= What is expected =
Find every line in the records below that holds the word "wizard", and copy each one.

+ + +

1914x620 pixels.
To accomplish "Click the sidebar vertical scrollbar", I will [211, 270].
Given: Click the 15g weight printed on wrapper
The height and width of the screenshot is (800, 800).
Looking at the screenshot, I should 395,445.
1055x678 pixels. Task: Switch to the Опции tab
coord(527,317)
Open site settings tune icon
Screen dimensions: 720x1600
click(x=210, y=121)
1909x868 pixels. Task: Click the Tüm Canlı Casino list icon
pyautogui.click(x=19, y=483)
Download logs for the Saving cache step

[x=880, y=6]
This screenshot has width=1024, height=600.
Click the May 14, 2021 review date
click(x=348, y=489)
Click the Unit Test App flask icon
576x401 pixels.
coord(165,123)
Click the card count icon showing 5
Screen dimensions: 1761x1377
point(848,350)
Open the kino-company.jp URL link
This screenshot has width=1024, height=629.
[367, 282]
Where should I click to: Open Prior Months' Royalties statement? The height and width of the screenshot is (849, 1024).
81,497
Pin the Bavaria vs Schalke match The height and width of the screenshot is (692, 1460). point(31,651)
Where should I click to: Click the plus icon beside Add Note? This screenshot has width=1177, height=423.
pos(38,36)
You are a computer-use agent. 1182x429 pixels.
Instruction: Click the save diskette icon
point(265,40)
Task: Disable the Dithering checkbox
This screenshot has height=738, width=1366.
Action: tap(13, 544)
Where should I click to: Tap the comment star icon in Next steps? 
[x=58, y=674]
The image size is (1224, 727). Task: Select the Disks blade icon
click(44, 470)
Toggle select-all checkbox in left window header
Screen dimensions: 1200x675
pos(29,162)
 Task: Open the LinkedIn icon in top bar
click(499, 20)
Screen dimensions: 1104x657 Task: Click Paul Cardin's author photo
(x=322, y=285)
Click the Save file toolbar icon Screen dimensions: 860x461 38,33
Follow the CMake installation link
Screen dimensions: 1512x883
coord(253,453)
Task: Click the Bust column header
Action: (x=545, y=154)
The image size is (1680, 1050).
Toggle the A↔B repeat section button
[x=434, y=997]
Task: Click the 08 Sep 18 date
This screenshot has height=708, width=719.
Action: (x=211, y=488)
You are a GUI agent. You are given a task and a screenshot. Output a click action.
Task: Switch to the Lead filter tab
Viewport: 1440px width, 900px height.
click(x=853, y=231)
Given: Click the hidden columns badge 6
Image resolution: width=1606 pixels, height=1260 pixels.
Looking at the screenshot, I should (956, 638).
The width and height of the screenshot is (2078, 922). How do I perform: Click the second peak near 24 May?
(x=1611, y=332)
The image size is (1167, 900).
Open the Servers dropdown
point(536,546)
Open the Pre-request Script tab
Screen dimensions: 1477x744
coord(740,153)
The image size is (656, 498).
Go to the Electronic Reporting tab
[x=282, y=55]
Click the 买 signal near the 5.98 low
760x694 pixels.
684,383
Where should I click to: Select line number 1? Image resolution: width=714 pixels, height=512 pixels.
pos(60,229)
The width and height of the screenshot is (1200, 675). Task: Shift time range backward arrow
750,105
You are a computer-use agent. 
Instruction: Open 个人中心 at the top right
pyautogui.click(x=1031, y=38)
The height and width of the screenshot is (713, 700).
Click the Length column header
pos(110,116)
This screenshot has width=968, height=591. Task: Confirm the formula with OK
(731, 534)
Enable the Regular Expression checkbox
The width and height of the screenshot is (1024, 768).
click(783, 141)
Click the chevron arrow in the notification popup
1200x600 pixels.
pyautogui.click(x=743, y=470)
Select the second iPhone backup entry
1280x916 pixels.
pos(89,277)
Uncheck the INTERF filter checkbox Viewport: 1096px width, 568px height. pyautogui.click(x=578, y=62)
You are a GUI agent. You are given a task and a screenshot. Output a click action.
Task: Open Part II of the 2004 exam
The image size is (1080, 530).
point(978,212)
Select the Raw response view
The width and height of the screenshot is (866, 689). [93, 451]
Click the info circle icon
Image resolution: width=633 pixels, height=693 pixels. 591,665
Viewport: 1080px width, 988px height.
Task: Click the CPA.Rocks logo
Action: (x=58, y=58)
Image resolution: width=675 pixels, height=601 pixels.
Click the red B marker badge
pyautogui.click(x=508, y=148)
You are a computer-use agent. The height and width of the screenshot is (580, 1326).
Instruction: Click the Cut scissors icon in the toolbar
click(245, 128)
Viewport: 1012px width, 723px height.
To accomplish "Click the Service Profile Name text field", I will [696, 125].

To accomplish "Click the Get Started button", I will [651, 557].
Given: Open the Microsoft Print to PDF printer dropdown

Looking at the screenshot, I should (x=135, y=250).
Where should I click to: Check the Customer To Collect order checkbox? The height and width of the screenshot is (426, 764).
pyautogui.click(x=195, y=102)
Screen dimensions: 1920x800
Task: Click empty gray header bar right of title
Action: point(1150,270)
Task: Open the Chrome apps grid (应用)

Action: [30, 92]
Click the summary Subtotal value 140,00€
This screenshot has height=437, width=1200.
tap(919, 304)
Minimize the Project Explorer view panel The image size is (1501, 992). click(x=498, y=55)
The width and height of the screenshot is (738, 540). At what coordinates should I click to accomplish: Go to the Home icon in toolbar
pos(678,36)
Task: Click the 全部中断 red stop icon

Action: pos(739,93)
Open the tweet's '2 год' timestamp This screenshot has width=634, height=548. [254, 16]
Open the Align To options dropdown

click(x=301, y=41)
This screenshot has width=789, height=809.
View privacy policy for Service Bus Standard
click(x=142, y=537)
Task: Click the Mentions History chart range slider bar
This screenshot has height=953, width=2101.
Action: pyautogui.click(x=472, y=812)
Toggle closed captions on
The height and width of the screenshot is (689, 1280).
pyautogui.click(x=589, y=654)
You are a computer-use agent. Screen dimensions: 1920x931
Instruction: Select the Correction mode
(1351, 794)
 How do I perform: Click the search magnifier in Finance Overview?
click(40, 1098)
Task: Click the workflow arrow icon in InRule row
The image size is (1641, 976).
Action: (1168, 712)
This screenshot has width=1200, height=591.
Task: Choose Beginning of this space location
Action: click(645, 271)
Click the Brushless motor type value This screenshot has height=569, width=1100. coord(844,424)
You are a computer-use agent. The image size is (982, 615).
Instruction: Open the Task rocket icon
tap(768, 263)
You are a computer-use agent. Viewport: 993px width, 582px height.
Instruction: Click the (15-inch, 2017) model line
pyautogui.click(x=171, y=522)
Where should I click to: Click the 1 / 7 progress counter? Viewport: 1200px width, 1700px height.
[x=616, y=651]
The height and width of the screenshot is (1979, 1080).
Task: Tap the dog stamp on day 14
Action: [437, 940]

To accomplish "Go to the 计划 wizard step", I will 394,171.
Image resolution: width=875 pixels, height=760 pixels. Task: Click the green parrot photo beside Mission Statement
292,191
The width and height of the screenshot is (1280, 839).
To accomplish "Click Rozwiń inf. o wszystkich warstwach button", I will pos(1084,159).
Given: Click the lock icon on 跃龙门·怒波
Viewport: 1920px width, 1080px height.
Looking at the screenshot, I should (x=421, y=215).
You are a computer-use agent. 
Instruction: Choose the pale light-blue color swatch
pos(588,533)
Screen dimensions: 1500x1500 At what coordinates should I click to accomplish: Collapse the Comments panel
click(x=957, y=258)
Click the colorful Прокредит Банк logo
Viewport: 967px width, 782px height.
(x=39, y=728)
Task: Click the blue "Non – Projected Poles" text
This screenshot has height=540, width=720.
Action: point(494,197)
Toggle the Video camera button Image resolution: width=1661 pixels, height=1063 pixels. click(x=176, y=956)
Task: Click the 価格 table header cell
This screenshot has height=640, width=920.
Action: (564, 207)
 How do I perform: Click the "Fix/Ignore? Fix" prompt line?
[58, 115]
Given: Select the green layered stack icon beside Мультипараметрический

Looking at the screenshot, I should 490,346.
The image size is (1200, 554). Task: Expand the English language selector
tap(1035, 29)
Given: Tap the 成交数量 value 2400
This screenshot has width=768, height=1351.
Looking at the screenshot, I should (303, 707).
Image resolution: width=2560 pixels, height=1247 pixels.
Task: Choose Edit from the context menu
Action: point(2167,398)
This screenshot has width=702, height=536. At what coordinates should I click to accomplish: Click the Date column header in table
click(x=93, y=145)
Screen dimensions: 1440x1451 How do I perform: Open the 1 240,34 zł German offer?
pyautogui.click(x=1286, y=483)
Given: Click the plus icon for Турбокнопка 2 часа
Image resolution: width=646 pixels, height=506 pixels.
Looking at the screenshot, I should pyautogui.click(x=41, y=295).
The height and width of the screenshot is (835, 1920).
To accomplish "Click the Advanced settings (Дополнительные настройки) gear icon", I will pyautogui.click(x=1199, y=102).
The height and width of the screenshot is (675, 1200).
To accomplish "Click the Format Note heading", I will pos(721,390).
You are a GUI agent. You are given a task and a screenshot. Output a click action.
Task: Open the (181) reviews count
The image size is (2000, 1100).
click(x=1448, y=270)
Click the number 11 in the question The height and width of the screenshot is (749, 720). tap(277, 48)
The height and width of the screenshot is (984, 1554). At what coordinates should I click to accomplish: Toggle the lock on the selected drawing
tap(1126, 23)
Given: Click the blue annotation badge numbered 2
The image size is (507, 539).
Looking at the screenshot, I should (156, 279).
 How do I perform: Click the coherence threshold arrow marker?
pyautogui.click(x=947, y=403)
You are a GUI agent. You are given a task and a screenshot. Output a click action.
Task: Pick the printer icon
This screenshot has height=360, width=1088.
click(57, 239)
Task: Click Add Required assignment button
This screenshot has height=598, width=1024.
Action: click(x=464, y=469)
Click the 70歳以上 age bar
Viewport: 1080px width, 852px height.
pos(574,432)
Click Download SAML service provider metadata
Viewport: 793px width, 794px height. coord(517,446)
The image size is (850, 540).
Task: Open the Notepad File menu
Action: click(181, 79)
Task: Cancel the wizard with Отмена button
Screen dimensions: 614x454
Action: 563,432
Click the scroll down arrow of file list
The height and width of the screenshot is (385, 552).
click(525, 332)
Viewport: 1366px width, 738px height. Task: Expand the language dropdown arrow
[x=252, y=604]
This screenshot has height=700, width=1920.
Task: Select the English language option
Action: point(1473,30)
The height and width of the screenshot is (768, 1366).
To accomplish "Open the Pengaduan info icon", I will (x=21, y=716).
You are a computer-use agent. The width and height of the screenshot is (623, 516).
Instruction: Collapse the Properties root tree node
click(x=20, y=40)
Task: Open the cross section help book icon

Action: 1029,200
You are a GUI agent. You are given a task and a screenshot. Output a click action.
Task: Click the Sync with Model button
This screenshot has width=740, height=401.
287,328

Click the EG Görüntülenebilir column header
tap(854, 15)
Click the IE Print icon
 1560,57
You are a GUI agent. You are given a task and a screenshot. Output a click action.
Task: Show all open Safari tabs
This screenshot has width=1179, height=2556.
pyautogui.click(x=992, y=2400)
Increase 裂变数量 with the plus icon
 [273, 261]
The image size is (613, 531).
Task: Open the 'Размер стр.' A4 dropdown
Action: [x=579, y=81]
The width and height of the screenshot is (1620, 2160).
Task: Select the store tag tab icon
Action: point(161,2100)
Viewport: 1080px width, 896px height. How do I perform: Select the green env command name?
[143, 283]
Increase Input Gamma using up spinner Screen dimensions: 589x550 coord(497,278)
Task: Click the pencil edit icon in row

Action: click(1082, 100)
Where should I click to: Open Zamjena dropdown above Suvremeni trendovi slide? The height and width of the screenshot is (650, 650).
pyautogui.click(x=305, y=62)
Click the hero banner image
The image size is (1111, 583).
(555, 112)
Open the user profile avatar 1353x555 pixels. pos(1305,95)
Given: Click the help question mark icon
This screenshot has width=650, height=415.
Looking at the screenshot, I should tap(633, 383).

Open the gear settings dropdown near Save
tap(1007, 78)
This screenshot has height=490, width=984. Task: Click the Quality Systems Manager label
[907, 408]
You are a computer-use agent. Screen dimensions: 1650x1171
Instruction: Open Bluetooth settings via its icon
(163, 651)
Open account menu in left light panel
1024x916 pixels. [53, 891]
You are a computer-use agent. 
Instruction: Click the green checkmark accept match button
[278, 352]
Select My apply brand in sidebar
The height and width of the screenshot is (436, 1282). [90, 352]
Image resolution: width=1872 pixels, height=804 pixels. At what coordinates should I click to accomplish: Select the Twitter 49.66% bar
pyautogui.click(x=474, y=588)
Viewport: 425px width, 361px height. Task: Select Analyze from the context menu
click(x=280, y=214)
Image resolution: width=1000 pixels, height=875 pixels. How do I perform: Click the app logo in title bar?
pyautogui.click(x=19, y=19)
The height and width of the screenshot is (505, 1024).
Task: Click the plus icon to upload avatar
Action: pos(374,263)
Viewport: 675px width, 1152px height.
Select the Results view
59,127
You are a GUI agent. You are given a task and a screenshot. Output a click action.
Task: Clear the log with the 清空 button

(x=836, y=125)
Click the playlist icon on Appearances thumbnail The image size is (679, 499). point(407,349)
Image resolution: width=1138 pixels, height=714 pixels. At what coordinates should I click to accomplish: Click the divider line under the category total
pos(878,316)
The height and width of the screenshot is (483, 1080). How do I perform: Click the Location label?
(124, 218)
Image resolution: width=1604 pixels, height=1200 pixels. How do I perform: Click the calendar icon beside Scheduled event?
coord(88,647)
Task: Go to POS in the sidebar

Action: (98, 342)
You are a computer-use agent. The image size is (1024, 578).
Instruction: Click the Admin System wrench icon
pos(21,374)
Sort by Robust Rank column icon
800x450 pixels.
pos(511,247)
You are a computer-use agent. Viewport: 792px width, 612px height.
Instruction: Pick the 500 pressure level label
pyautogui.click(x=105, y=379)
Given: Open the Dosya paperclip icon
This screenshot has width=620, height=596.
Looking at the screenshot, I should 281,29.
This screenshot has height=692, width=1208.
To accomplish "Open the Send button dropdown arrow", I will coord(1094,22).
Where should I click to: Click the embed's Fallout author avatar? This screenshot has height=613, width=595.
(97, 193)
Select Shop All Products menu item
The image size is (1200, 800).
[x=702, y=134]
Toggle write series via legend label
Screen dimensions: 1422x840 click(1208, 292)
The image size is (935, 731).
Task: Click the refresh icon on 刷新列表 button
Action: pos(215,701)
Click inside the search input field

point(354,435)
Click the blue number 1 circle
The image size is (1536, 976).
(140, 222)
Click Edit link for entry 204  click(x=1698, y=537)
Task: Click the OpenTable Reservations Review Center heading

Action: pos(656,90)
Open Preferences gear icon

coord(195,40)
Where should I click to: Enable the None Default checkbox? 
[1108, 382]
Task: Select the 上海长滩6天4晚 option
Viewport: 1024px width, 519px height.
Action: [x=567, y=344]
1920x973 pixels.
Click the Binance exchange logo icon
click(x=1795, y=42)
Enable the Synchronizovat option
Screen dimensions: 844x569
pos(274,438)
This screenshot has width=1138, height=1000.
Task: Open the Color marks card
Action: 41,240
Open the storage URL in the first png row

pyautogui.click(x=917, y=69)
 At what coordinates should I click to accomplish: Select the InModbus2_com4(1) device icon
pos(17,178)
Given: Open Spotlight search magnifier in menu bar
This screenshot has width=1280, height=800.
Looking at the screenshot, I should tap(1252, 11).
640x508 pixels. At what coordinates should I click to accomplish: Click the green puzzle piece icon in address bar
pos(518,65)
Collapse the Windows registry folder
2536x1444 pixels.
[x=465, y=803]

+ + +

= Response area =
To accomplish "Go to the 计划 wizard step", I will 394,171.
Task: Cancel the wizard with Отмена button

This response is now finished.